My horse slipped just then and a man snatched me from the saddle. The horse, held by the tail, floundered on the trail, striking sparks from his hoofs, shod with solid thin plates of steel; the packs went over his head. My man set me on a shoulder-high rock and dashed to aid the rescue. It looked for a moment as though they would all go down upon Perolli below, but the horse got his footing and stood trembling, his head covered with streaming blankets.

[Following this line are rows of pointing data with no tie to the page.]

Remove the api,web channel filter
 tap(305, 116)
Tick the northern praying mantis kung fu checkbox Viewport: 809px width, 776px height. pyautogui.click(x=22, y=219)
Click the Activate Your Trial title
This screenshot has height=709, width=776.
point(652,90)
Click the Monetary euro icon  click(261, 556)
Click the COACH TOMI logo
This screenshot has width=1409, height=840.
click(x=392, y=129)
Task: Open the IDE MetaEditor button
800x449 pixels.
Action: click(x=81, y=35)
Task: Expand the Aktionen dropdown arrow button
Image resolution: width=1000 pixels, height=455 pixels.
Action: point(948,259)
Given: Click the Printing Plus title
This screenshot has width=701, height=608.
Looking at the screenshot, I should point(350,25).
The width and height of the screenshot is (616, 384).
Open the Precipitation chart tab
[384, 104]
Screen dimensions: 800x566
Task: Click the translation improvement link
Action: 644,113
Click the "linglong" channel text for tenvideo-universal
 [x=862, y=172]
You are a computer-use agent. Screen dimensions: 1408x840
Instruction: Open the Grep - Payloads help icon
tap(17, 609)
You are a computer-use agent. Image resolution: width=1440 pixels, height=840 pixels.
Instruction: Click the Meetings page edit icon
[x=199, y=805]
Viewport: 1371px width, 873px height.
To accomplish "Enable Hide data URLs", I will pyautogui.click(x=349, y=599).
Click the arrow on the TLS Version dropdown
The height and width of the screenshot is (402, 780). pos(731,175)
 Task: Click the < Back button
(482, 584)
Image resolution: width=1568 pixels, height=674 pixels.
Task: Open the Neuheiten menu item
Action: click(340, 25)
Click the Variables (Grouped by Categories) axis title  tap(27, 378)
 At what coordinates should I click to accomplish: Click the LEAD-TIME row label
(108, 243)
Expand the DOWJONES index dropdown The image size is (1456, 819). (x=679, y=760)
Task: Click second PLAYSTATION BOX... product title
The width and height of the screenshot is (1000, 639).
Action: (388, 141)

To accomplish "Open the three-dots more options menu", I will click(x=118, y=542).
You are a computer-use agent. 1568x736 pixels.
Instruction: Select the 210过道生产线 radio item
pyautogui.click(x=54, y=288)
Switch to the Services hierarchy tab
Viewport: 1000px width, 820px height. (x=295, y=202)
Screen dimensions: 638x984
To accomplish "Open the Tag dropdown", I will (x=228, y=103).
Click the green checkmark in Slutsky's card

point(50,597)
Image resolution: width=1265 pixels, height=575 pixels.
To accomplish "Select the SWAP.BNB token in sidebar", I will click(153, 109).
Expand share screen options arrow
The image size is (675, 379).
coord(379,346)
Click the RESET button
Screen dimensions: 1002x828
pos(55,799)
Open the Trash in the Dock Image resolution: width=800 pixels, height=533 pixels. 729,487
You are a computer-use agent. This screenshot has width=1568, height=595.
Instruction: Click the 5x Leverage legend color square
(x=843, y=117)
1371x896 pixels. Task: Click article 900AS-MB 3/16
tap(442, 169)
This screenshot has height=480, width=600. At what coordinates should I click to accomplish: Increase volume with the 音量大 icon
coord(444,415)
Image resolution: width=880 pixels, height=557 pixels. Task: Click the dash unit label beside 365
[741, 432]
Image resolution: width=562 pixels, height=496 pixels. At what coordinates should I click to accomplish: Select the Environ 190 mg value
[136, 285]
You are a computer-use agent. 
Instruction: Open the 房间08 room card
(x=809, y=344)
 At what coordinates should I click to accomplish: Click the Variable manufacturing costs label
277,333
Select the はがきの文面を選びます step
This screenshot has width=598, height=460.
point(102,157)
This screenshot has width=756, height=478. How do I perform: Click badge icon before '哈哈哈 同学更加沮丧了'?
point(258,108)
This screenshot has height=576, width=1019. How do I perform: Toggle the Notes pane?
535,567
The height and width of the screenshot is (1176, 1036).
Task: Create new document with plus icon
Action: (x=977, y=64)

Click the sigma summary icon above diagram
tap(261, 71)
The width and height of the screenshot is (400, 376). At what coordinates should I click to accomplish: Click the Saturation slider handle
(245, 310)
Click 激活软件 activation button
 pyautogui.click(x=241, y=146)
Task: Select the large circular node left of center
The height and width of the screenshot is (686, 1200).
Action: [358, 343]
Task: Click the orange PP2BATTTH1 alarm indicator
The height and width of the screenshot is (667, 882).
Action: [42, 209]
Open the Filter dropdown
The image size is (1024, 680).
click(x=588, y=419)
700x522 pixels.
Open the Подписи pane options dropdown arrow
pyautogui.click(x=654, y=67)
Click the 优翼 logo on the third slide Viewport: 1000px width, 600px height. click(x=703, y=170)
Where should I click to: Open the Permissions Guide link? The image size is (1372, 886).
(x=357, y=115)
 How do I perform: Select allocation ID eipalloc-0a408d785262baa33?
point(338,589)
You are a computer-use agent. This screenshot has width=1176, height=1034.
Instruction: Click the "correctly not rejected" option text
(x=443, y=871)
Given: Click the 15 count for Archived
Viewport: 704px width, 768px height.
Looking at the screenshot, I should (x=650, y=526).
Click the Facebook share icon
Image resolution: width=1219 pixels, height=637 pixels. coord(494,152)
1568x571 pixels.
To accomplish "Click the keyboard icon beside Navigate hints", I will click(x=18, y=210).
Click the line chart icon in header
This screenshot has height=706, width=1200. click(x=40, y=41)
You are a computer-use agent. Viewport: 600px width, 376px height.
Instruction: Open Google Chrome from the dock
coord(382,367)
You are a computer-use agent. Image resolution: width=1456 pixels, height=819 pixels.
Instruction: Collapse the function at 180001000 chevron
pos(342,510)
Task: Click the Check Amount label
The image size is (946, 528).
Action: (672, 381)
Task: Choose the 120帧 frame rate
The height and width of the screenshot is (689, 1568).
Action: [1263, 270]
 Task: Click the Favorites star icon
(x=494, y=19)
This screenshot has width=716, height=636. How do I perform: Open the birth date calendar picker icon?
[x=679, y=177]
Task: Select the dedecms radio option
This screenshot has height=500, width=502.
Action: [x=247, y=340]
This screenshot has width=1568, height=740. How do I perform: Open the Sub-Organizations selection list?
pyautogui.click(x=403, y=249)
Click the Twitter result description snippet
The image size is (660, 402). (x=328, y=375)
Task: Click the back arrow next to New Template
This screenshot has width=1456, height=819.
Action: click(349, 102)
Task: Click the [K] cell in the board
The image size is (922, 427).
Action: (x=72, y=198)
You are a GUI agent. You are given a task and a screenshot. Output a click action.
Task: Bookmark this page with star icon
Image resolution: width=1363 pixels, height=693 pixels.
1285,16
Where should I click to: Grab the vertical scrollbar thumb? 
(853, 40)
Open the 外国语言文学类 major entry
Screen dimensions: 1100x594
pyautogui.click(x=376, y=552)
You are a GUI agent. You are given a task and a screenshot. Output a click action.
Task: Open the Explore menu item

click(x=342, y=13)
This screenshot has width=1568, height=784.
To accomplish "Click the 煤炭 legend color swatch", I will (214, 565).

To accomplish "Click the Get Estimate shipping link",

I said then that I would walk, but it was not walking. It was jumping, scrambling, dropping. Those mountains were evidently created to be looked at, not to be walked upon. Bathed in perspiration, I stopped from time to time to eat a bit of snow, and twelve-year-old Rexh looked at me with compassion. He had walked nearly twenty miles that day and was still gay and fresh; the men were still singing.

“In a minute, Mrs. Lane, we will come to a resting place,” the pitying Rexh encouraged me, and in perhaps half an hour my trembling legs brought me around a bowlder to see the two gendarmes stopped in the trail, crossing themselves. A wooden cross, blackened by storms and years, leaned forward above them, supported by a pile of stones on a small grassy knoll. Alex and Frances dropped from their ponies to lie panting beside me on the grass, while the guides, smiling at our whim, stopped also. Each of them crossed himself before sitting down, for the mountain tribes have been Catholic almost ever since St. Paul preached in the Balkans, and missionary priests have put the cross at each resting place on the trails, to bring thoughts of God to weary men.

Below our feet the cliffs fell away, down into blue haze; above us were forested slopes, and above them sheer, great cliffs throwing shadows across a dozen valleys. Our small grassy knoll was white with daisies and with fallen petals from a blossoming apple tree that arched above the cross. On it our men lay at ease, beautiful, graceful animals, their rifles swung from their shoulders and laid ready to their hands.

“Why are Shala and Shoshi in blood?” Frances asked, casually, biting idly at the stem of a daisy. Perolli did not know; he had gathered only the fact that there was a feud.

“Do we go through both tribes?” I wanted to know.

“Through Shala. Shoshi’s farther down the river. We’ll go around it.”

“Are our men Shala or Shoshi?”

Perolli glanced at them. “Shala, by the pattern of the braiding on their trousers. So we won’t have any troub——Hello! That’s a Shoshi man coming up the trail, now.”

It was Alex who acted quickest. She was sitting on a rock beside me, her arms clasped about her knees; she rose instantly and, flinging out a hand in the gesture of greeting, cried in her most feminine voice those Albanian words that sound like, “Tune yet yetta!” and mean, “May you live long!”